Pollinators help the reproduction of 85 percent of the world’s flowering plants. And, according to the Xerces Society, nuts and seeds feed “25 percent of all birds and of mammals ranging from red-backed voles to grizzly bears.”
Habitat loss is one of the top threats to our nation’s pollinators. The loss of bees and butterflies has a direct and dire impact on agriculture.
“It’s actually pretty scary what’s happening to our honeybee population,” Gischlar says. “Colony collapse is a very serious issue.”
While scientists study this mysterious disorder, bee populations continue to decline. Without a good mix of native plants, bees miss out on the proper nutrition from a variety of pollens. Restoring meadows with plants like butterfly weed, sunflowers, asters, coreopsis and black-eyed Susans is a vital component to giving honeybee colonies a chance to recover.
Highway plantings make conditions favorable for these insects by reducing roadside mowing, using insects for vegetation control and creating meadows of nectar and pollen-producing native species.
Invasive plants edging out the wildflowers that pollinators need are attacked along highways with a careful strategy of mowing and herbicide application. Two of those invasives, Canada thistle and Tree of Heaven, are notorious for choking out the natives.
Elmer Dengler of Bowie has been following the plight of the monarch butterfly since he was 12 years old.

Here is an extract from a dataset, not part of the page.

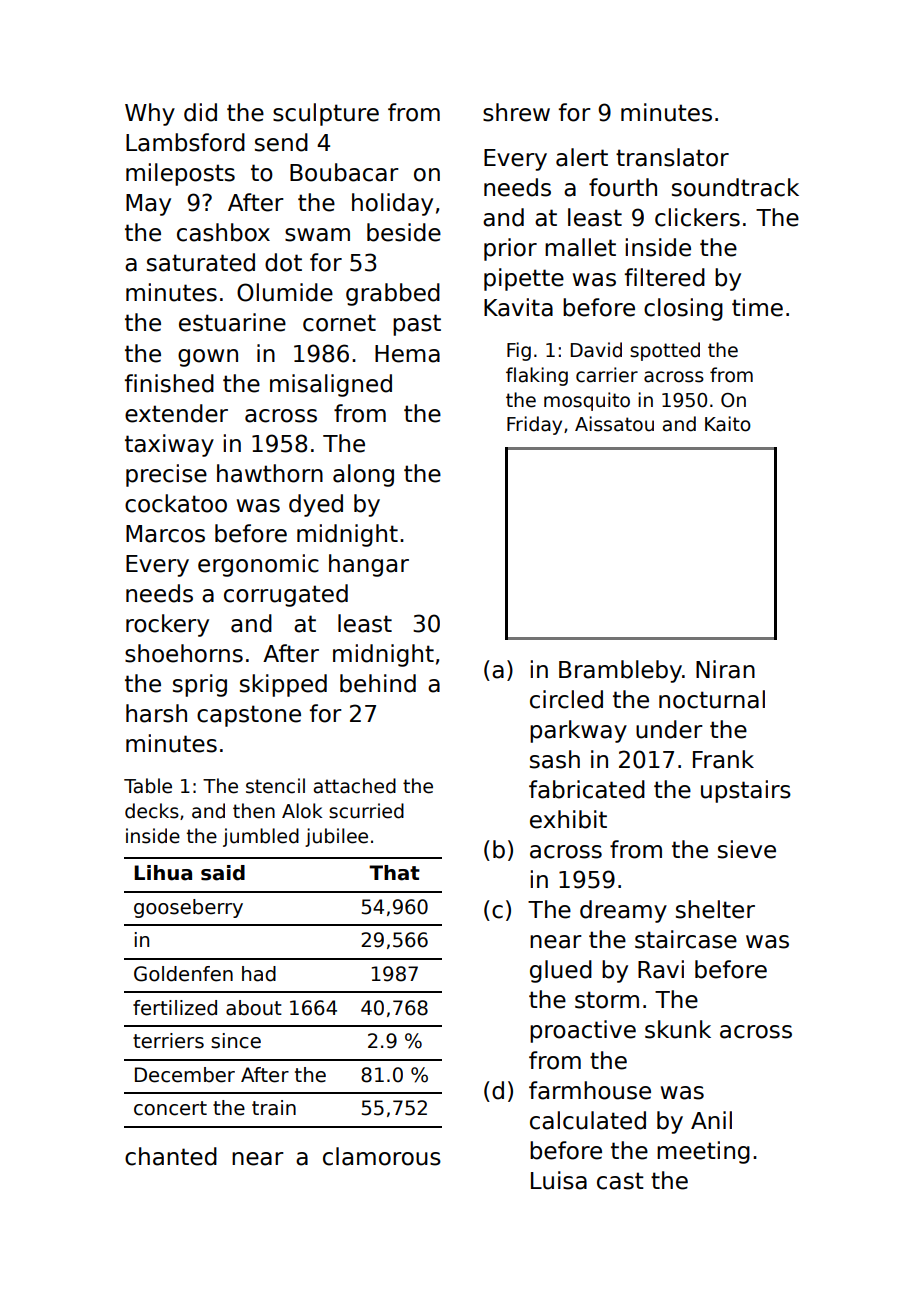  What do you see at coordinates (223, 232) in the document?
I see `cashbox` at bounding box center [223, 232].
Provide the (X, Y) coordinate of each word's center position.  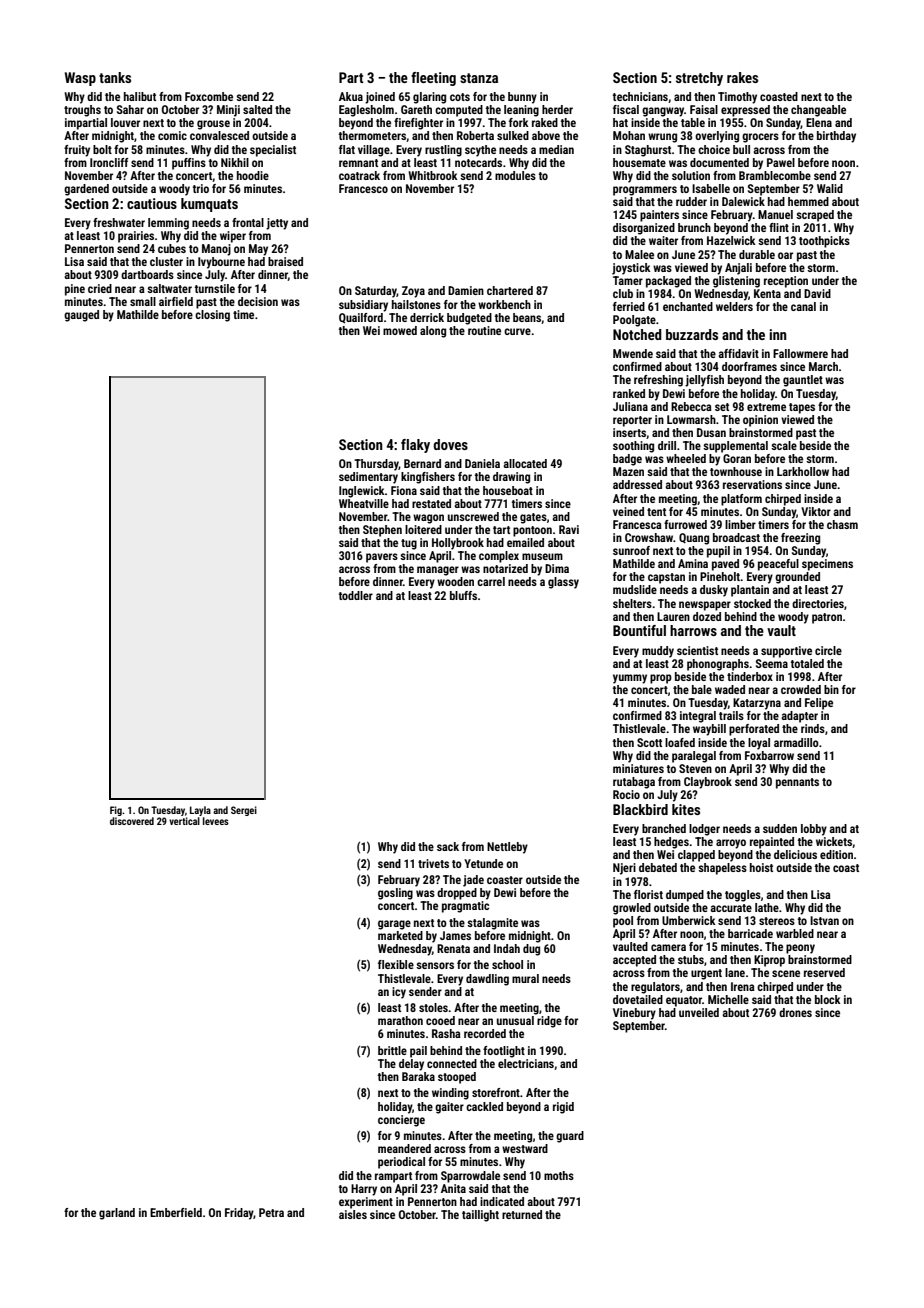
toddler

“We need more Joe Pye weed and native goldenrods for these butterflies to survive,” Dengler says. “We need to encourage private landowners to work along with the highway departments to promote these native plants.”
When monarchs find plants, egg-laying remains a risky business, Dengler says, due to a lot of unnecessary mowing.
Along highways, however, some mowing is necessary “First and foremost,” Gischlar says, we have to maintain sight distance in critical areas, to protect drivers, cyclists and pedestrians.”
Are efforts to bring back pollinators working?
The outlook still looks grim, according to Chip Taylor, founder and director of MonarchWatch and an insect ecology professor at the University of Kansas.
“Unfortunately,” he writes, “as of late July, it appears that the fall migration and the overwintering numbers will be similar to those seen last year. A substantial increase in the number of migrants and the area of the forests in Mexico occupied by overwintering monarchs is highly unlikely. I was expecting much better.”